MUM has gone through every intellectual product you can imagine, and has a solid command of science, both soft and hard. It can, then, serve as a tutor. Need a personally-curated set of lessons on entropy or 19th century French poetry? MUM's got your back. Got questions? MUM has, again, got the answers.
Perhaps you are lonely? Perish the thought; MUM will always be here for you. It will listen and offer comfort. Need a lover? Well ...
MUM can read and understand works on cognitive-behavioral therapy (CBT) and knows how to apply them. Why would you need a therapist when you have MUM?
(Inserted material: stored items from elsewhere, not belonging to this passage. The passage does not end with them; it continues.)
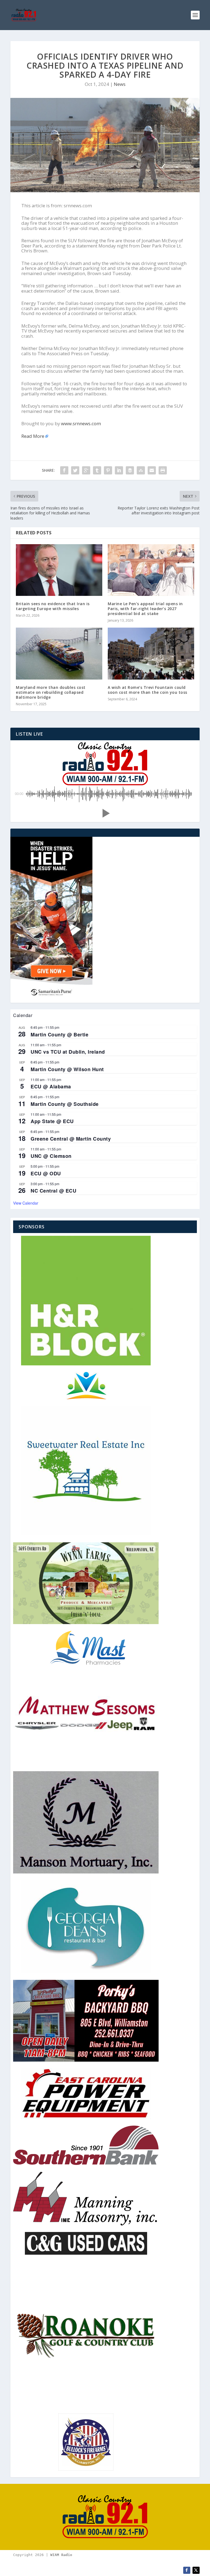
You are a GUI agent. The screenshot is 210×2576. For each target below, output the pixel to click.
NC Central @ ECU (53, 1190)
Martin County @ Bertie (59, 1034)
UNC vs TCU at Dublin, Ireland (68, 1051)
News (120, 84)
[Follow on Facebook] (186, 2570)
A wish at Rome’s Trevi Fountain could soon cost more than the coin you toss (147, 690)
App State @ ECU (52, 1121)
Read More (32, 436)
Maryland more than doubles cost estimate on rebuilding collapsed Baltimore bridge (51, 692)
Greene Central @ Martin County (71, 1138)
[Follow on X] (196, 2570)
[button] (105, 813)
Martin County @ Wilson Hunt (67, 1069)
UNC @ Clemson (51, 1155)
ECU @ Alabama (51, 1086)
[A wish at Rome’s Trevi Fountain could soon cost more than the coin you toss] (151, 653)
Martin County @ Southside (65, 1104)
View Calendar (25, 1203)
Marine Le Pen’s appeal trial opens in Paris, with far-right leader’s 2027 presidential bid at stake (145, 608)
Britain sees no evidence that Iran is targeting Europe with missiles (53, 606)
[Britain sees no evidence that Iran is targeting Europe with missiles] (59, 570)
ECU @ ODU (46, 1173)
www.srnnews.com (81, 423)
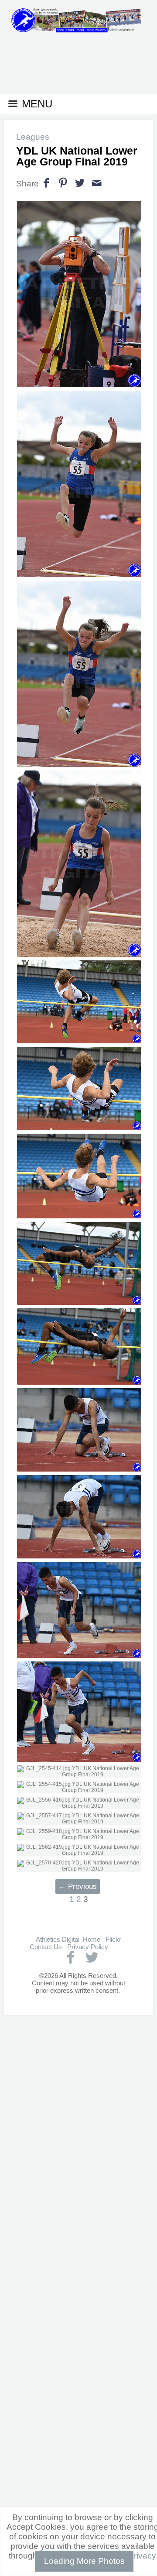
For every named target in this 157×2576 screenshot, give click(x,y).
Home (91, 1939)
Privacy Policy (87, 1946)
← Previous (77, 1886)
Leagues (32, 136)
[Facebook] (70, 1957)
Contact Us (46, 1946)
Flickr (113, 1939)
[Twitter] (92, 1957)
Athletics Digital (57, 1939)
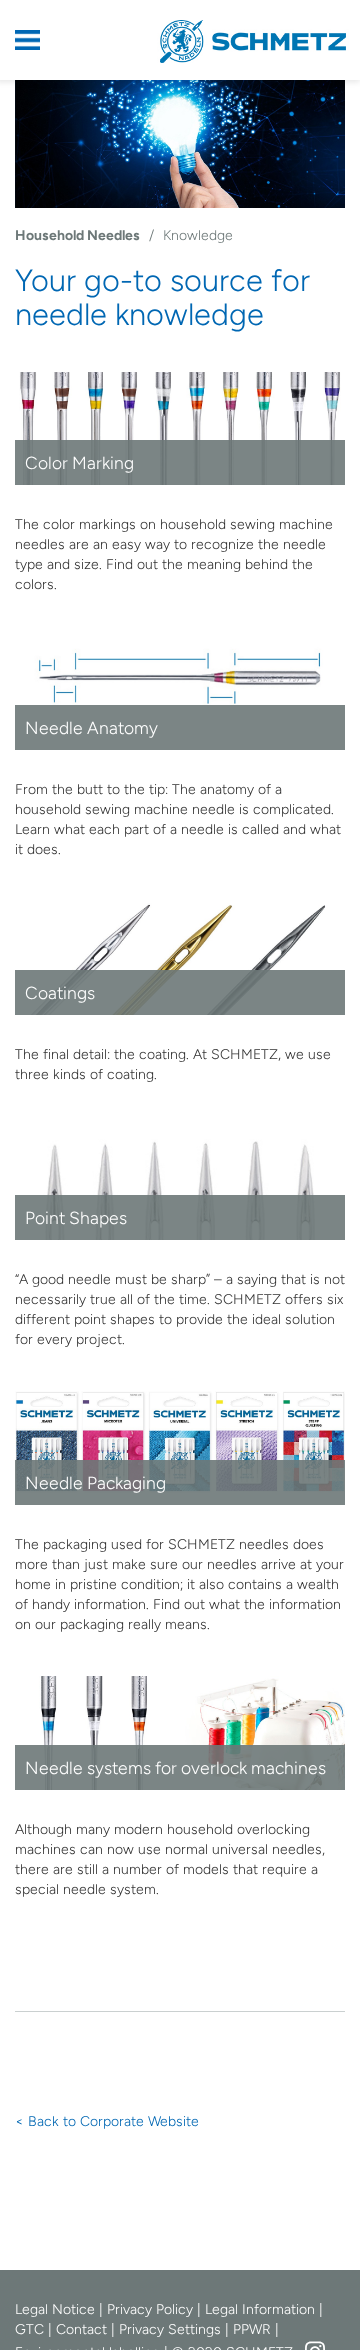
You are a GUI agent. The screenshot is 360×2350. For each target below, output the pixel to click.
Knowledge (198, 235)
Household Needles (77, 235)
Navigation (40, 40)
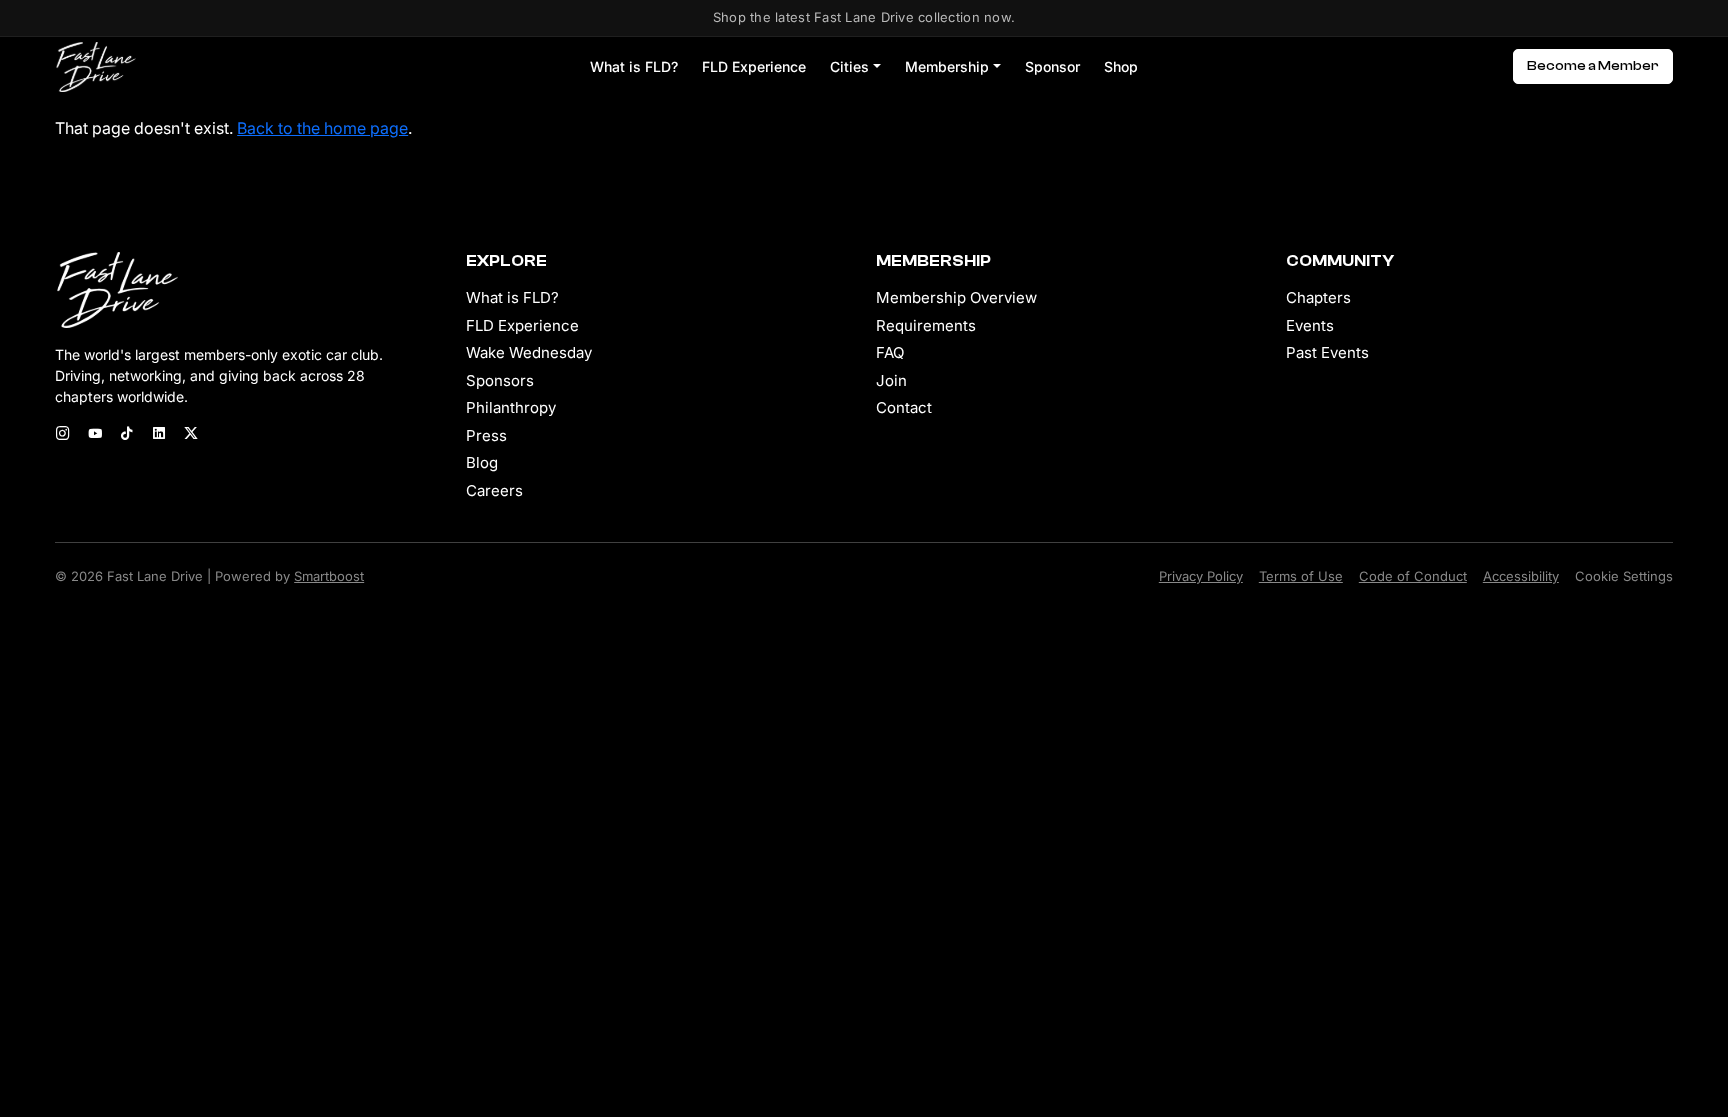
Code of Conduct (1413, 576)
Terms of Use (1301, 576)
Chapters (1318, 297)
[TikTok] (127, 435)
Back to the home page (322, 128)
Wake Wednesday (529, 352)
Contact (904, 407)
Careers (494, 490)
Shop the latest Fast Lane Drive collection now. (864, 17)
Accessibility (1521, 576)
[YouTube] (95, 435)
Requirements (926, 325)
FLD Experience (754, 66)
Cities (849, 66)
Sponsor (1052, 66)
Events (1310, 325)
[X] (191, 435)
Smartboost (329, 576)
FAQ (890, 352)
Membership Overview (956, 297)
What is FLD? (634, 66)
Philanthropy (511, 407)
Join (891, 380)
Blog (482, 462)
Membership (947, 66)
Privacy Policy (1201, 576)
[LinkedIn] (159, 435)
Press (486, 435)
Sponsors (500, 380)
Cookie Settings (1624, 576)
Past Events (1327, 352)
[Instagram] (63, 435)
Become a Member (1593, 66)
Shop (1121, 66)
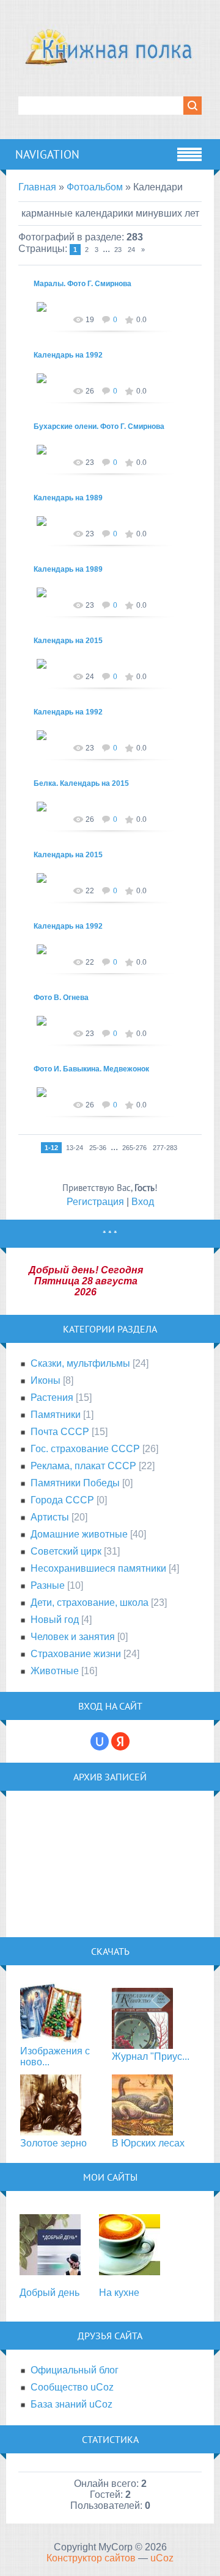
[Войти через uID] (99, 1741)
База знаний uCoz (71, 2404)
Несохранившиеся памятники (98, 1568)
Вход (142, 1201)
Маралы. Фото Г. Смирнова (82, 283)
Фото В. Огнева (61, 997)
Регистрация (95, 1201)
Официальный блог (75, 2370)
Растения (52, 1397)
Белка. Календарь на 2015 (81, 783)
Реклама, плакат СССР (83, 1466)
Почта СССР (60, 1432)
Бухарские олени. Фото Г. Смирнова (99, 426)
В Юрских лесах (148, 2143)
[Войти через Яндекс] (120, 1741)
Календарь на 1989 (68, 498)
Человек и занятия (73, 1637)
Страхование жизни (76, 1654)
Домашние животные (79, 1534)
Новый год (55, 1619)
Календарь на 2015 (68, 640)
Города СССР (62, 1500)
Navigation (47, 154)
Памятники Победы (75, 1483)
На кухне (119, 2292)
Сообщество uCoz (72, 2387)
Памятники (56, 1414)
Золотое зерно (53, 2143)
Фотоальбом (95, 187)
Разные (48, 1585)
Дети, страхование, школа (89, 1602)
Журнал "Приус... (150, 2056)
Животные (55, 1671)
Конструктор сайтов (91, 2558)
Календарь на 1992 (68, 355)
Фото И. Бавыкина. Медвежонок (91, 1069)
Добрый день (49, 2292)
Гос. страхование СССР (85, 1449)
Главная (37, 187)
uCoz (162, 2558)
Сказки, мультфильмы (80, 1363)
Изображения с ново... (55, 2056)
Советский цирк (66, 1551)
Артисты (50, 1517)
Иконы (46, 1380)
Let us also imagine that we want MUM to entertain us. To tell us stories. It will take a long time before researchers are able to feed movies into MUM, but it's only a matter of time. At some point, MUM will be able to generate multimodal representations with narrative structure. But before that, it will be able to generate short stories. These stories will be printed here and there. It should be possible to feed criticism back into MUM based on people's impressions of them. MUM will learn to make up stories that we will find very satisfying.
Now imagine that we want to train AI agents with some level of autonomy. MUM can help guide them through their period of development. It scolds and praises them according to its assessment of their behavior. MUM will serve as a global hub regulating the behavior of local units, including carbon-based ones. That is, at least, a possibility. Is it far-fetched? Perhaps. Is it impossible? I don't think so.
Closing Thoughts
Could MUMs revolutionize society as we know it? Or will it turn out to merely serve as a new and improved search engine? What are the dangers? What are the opportunities? I have no idea. I'm looking forward to hearing your thoughts.